“Why, the Warden will most likely be the new Emperor!” my Lady explained. “Where could we find a better? Unless, perhaps——” she glanced at her husband.

“Where indeed!” the Professor fervently responded, quite failing to take the hint.

The Vice-Warden resumed the thread of his discourse. “The reason I mentioned it, Professor, was to ask you to be so kind as to preside at the Election. You see it would make the thing respectable—no suspicion of anything underhand——”

“I fear I ca’n’t, your Excellency!” the old man faltered. “What will the Warden——”

“True, true!” the Vice-Warden interrupted. “Your position, as Court-Professor, makes it awkward, I admit. Well, well! Then the Election shall be held without you.”

“Better so, than if it were held within me!” the Professor murmured with a bewildered air, as if he hardly knew what he was saying. “Bed, I think your Highness said, and a cooling-draught?” And he wandered dreamily back to where Uggug sulkily awaited him.

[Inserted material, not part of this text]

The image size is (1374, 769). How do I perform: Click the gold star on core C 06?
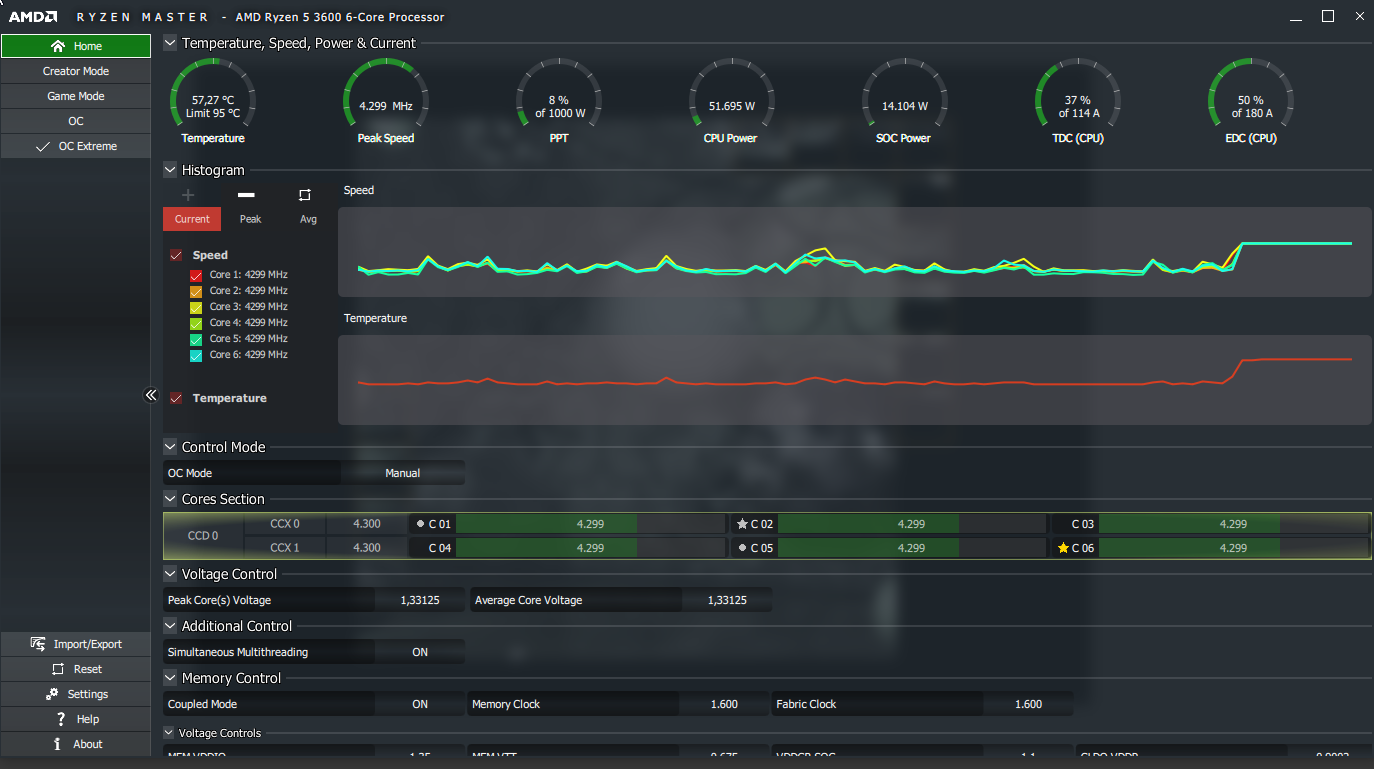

I followed them out of the room, and down the passage, the Professor murmuring to himself, all the time, as a kind of aid to his feeble memory, “C, C, C; Couch, Cooling-Draught, Correct-Grammar,” till, in turning a corner, he met Sylvie and Bruno, so suddenly that the startled Professor let go of his fat pupil, who instantly took to his heels.

CHAPTER X.
THE OTHER PROFESSOR.

“We were looking for you!” cried Sylvie, in a tone of great relief. “We do want you so much, you ca’n’t think!”

“What is it, dear children?” the Professor asked, beaming on them with a very different look from what Uggug ever got from him.